It seems the entire history of stand-alone DACs in hi-fi has been subject to RF noise injection from electrical cables. Certainly with my DAC from the 1990s, optical (non TOSLINK) was the best input and many other DACs from that era also had an optical input that was considered the best.
I think it's fair to say as stand-alone DACs get better, the problems caused by RF become more obvious. Self-noise (whether due to an FPGA or other circuitry) then becomes more important and if there is no external source of noise (e.g. with an optical input and assuming that jitter is completely irrelevant) then self-noise is the entire problem.
(It's worth remembering that Rob's pulse array design is a key technique to reduce self-noise. The pulse array itself doesn't produce noise-modulation as it's a constant noise DAC. The higher the element count, the lower the self-noise, so 20 elements in DAVE is the best of all the Chord DACs.)
It also means it's hard to isolate how much of the sound quality benefit of Blu 2 is due to DAVE's FPGA mostly being "off", since WTA 1 filtering is "pass through, unmodified". Because WTA 1 takes most of the FPGA in DAVE, there is theoretically less noise inside DAVE when Blu 2 is feeding 16FS music.

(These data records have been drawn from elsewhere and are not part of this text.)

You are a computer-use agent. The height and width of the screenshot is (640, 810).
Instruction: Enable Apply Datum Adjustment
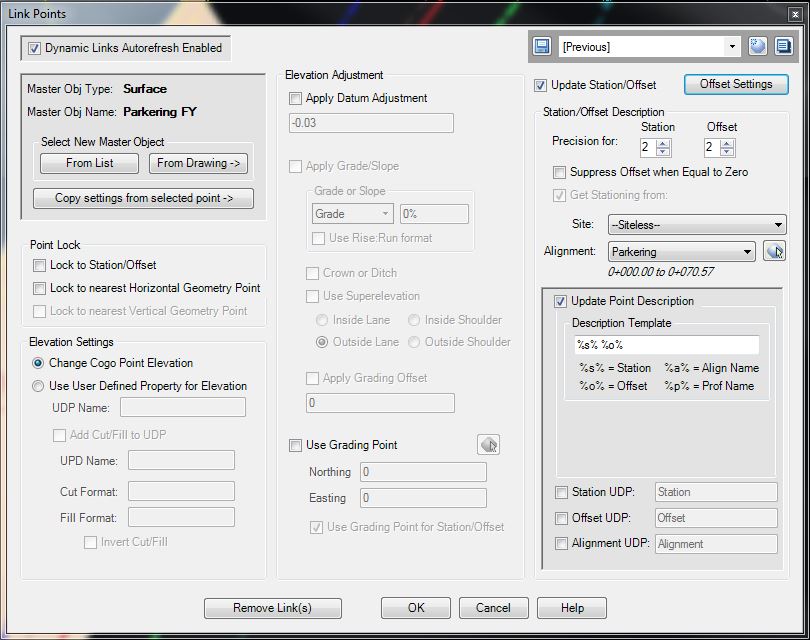[295, 98]
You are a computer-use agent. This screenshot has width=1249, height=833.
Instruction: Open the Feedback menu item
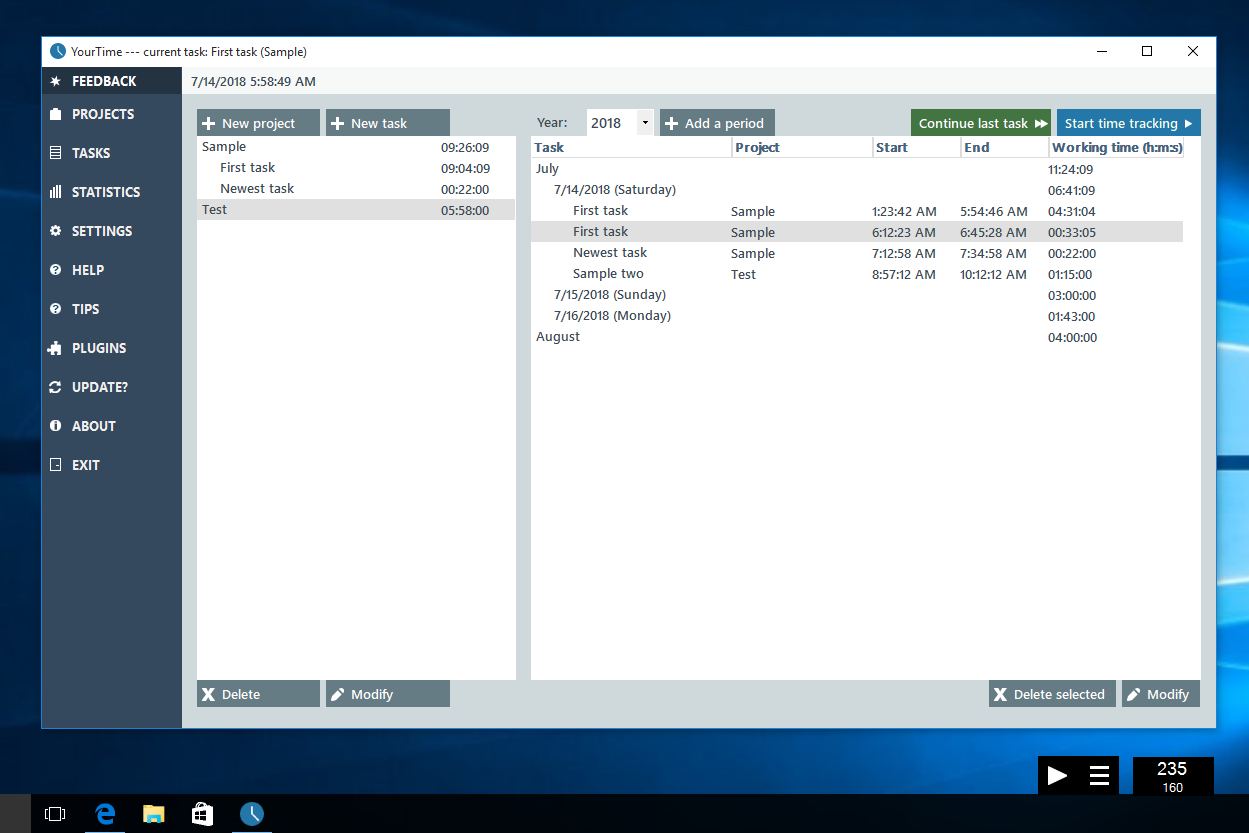click(x=103, y=81)

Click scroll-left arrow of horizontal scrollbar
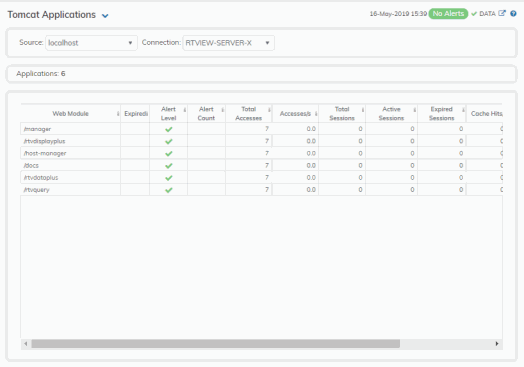click(x=26, y=344)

The sound quality benefits ascribed to Blu 2 are the same as those for reduced noise floor modulation, so that makes it harder to tell what improvement Blu 2 brings doing solely due to the extra taps.
We would need a DAC with no WTA 1 and then an upsampler that has two output modes: 16FS with 1 million taps and 16FS wtih 164,000 taps.
The closest we have is that Blu 2 has a "2/3 of a million taps" mode, where the output is 16FS (video mode). This is a non-WTA filter. It should sound worse than the WTA 1 filter in DAVE (because it's not WTA) but apparently people prefer it to DAVE stand-alone. That might indicate that DAVE's self-noise is a very serious problem.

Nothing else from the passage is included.